How to avoid it: Schedule a monthly or quarterly review where you add entries to the continuous improvement register. Sources for entries include incident trends, complaint themes, staff feedback, participant feedback, internal audit findings, and regulatory changes.

3. New Staff Not Properly Inducted or Screened

The problem: Staff hired after the initial audit do not have complete induction records, have not signed code of conduct acknowledgements, or have gaps in their NDIS Worker Screening Check documentation.

How to avoid it: Use a standardised induction checklist for every new starter. Verify worker screening before the first day of supported work. Maintain a central register that flags upcoming screening expiry dates.

4. Policies Not Updated After Changes

The problem: The organisation's circumstances have changed (new location, new services, new management) but policies still reflect the old structure. Document control registers show no policy reviews since the initial audit.

How to avoid it: Set policy review dates that fall within your registration period. When significant changes occur, trigger an immediate policy review. Update the document control register every time a policy is reviewed or revised.

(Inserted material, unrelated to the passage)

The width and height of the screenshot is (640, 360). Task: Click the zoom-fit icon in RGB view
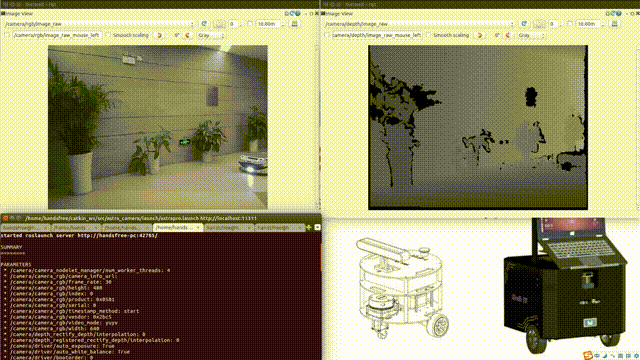[x=219, y=24]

5. Incident Reports Lacking Follow-Up

The problem: Incidents are being recorded, but there is no evidence of investigation, root cause analysis, or corrective actions. The incident register is a log of events with no evidence of learning.

How to avoid it: For every incident, require a follow-up section that documents what was investigated, what was found, and what was changed. Even for minor incidents, a brief note explaining the follow-up demonstrates a culture of continuous improvement.


Summary

The NDIS mid-term surveillance audit is not something to fear — it is a predictable, manageable quality check that verifies your ongoing compliance. The key to success is treating compliance as an everyday operational practice rather than an audit-day performance.

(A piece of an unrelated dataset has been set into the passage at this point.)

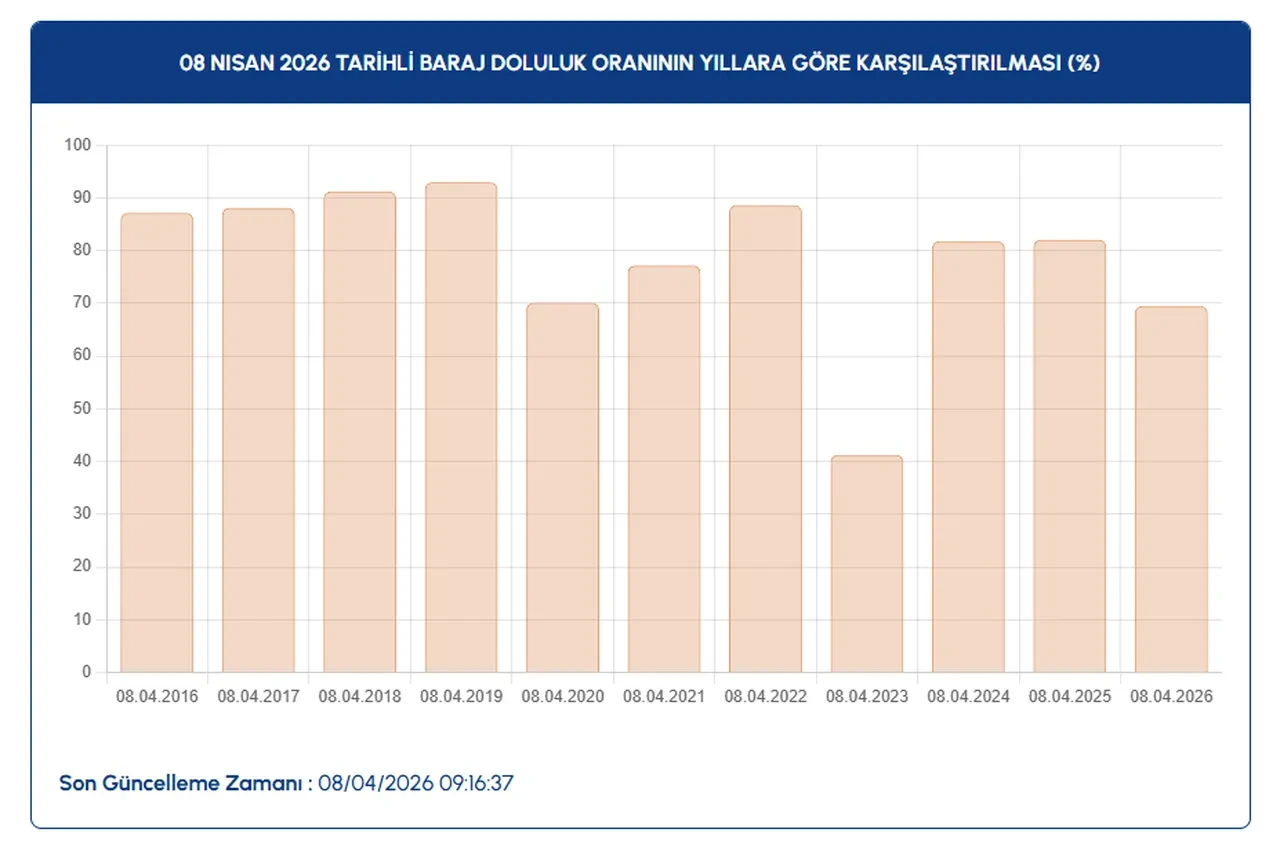The width and height of the screenshot is (1280, 858).
Task: Select the 08.04.2024 bar
Action: point(968,457)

Providers who maintain their registers, update their policies, and build genuine evidence of continuous improvement throughout their registration period consistently perform well at mid-term audits. Those who neglect their compliance systems between audits risk non-conformances, conditions on registration, and — ultimately — a more difficult renewal audit at the end of the 3-year cycle.

Start building your evidence base from day one, and the mid-term audit becomes a straightforward confirmation of the good work you are already doing.

Important: This article provides general guidance about NDIS compliance requirements. It is not legal or professional advice. Requirements may change as the NDIS Commission updates its policies and Practice Standards. Always verify current requirements with the NDIS Quality and Safeguards Commission or a registered NDIS consultant before making compliance decisions.